A segunda questão não pode ser negligenciada. Ao longo da nossa jornada diária há obstáculos que nos bloqueiam, porque são acompanhados de tristeza, traumas, frustrações, emoções negativas. Mas, se há sofrimento, precisamos reconhecer que ele existe. E a autocompaixão primeiramente requer que tomemos consciência dele e dos hábitos que obstruem nosso próprio bem-estar. Também nos conduz a um comportamento proativo (em lugar de passivo) para melhorar a situação pessoal. Ter compaixão por si mesmo não significa crer que “os meus problemas são mais importantes que os seus”, mas sim pensar que os meus problemas também são importantes e requerem a MINHA atenção (e não a dos outros). Ou seja, mais uma vez, o ponto de observação e consciência é “preciso me ocupar de mim mesmo”.

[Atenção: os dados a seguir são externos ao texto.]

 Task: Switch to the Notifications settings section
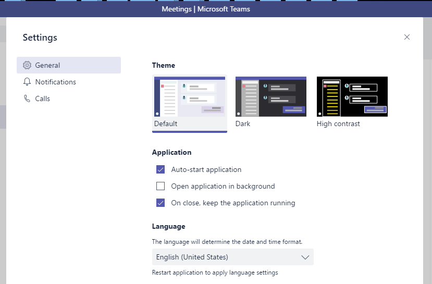click(x=56, y=82)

A autocompaixão é um presente precioso ao alcance de qualquer um que esteja disposto a se descobrir. Quando desenvolvemos o hábito da bondade interior, o sofrimento se converte em uma oportunidade para experimentar amor e ternura com nós mesmos. Não importa quão difícil estejam as coisas. Podemos acalmar e consolar nossa própria dor, por meio de um genuíno cuidado com nós mesmos. Não precisamos de ninguém para nos brindar com calor e compaixão para nos sentirmos dignos de amor. Não temos que buscar fora de nós a aceitação e a segurança que desejamos. Quem pode saber melhor que você como se sente abaixo dessa fachada alegre? Quem conhece melhor o alcance da dor e do medo que você enfrenta, quem sabe melhor do que você o que você necessita? Quem é a única pessoa da tua vida que está disponível por 24 horas do dia e sete dias da semana para te proporcionar amor e acolhimento? Você.
Somos merecedores de carinho e atenção. A autocompaixão é uma poderosa ferramenta para conseguir cultivar as causas do nosso bem-estar e da nossa satisfação pessoal. Ao brindarmos com nós mesmos afeto e consolo incondicionais, aceitando ao mesmo tempo a experiência humana, por mais difícil que seja, evitamos condutas negativas como o medo, a negatividade e o isolamento. Ao mesmo tempo, fomenta estados mentais positivos, como a felicidade e o otimismo.